- Digital and Get you alone version cover

EP by Baekhyun
- Released: January 20, 2021
- Studios: Doobdoob (Seoul); InGrid (Seoul); SM LVYIN (Seoul); SM Yellow Tail (Seoul);
- Genre: R&B
- Length: 23:09
- Languages: Japanese; English;
- Labels: Avex Trax; SM Japan;

Baekhyun chronology
| Delight (2020) | Baekhyun (2021) | Bambi (2021) |

Singles from Baekhyun
- "Get You Alone" Released: January 4, 2021;

= Baekhyun (EP) =

Baekhyun (stylized in all caps) is the first Japanese extended play by South Korean singer Baekhyun. It was released on January 20, 2021, by SM Entertainment and Avex Trax. The album features six tracks, including the lead single "Get You Alone".

- THINGS TO DO
a) According to the Baekhyun EP page, on what date was the single "Get You Alone" released?
b) List every studio that the Baekhyun EP page names.
c) Take the Baekhyun EP page further, starting after its last sentence.
The items that come after the Baekhyun EP page are separate material and do not belong to it.

- EXTRACTED ENTRIES
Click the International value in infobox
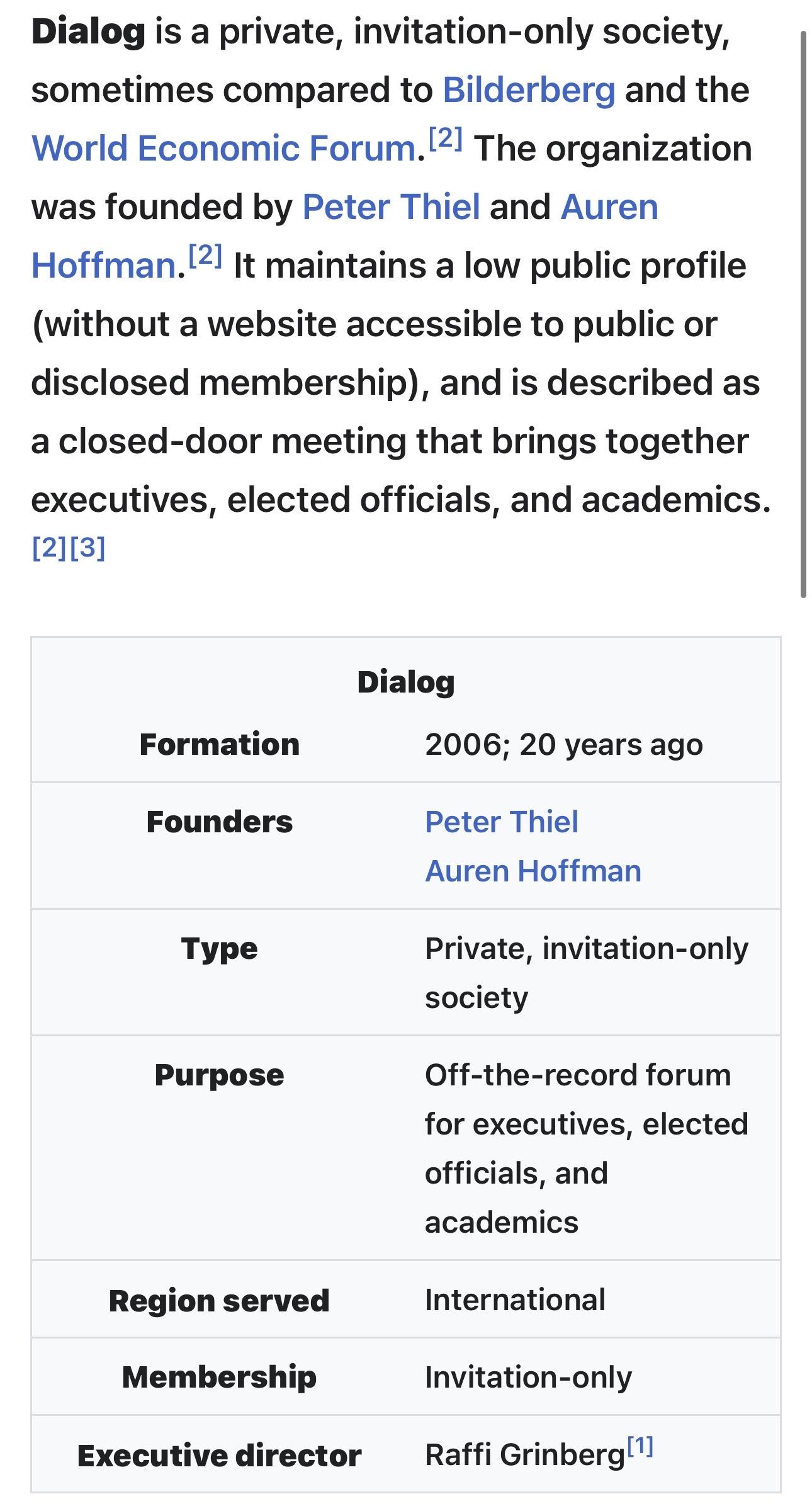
...
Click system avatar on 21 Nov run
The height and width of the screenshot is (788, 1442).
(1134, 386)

- ANSWERS FOR THE TASKS
a) January 4, 2021

b) Doobdoob (Seoul), InGrid (Seoul), SM LVYIN (Seoul), SM Yellow Tail (Seoul)

c)
== Background and release ==
Baekhyun debuted as a solo artist in July 2019, with City Lights, and has since released two extended plays in South Korea, both of which were commercially successful domestically and internationally. His second extended play, Delight sold over 1,000,000 copies, making it the first South Korean soloist album to do so in 19 years, and one of the best-selling albums in South Korea.

On November 10, 2020, Baekhyun announced his Japanese debut through a short video message which was uploaded to Exo's official Japanese Twitter account. Following the announcement, Avex revealed the album covers and tracklist. The album was released in a total of six editions: five CDs and one CD+DVD. Pre-orders for the first press limited edition began on the same day. The music video for lead single "Get You Alone" premiered on Baekhyun's concert Baekhyun: Light on January 3, 2021. The next day, the single was released along with its music video.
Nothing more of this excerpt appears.